**The input:**
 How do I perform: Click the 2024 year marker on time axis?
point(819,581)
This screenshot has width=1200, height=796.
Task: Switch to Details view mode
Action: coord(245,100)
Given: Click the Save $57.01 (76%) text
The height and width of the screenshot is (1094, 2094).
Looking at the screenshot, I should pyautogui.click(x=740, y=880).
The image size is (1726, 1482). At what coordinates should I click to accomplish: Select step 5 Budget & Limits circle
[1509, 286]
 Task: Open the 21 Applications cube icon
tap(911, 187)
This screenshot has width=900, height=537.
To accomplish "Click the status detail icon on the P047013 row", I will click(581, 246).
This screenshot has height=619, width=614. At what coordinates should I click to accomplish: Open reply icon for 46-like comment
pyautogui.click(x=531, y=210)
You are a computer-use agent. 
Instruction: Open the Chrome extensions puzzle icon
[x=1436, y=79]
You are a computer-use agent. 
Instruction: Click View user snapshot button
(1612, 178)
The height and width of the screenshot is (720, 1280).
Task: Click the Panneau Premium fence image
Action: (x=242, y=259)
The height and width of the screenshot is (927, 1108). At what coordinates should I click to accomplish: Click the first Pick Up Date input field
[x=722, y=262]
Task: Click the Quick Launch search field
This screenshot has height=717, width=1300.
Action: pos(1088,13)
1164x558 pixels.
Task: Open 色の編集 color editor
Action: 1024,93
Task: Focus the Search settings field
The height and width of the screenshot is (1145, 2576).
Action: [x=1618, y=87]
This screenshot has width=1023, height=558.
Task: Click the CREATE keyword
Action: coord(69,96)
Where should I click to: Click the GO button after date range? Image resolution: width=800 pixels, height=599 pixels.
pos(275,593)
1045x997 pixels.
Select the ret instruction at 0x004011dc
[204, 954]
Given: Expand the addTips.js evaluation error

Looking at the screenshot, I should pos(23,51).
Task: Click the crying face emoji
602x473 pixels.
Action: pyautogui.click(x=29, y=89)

**Task statement:** Nothing but the lines from the one that contains "1045x997 pixels." through the end of the listing above should be copied, each exactly as written.

**Solution for this exercise:**
1045x997 pixels.
Select the ret instruction at 0x004011dc
[204, 954]
Given: Expand the addTips.js evaluation error

Looking at the screenshot, I should pos(23,51).
Task: Click the crying face emoji
602x473 pixels.
Action: pyautogui.click(x=29, y=89)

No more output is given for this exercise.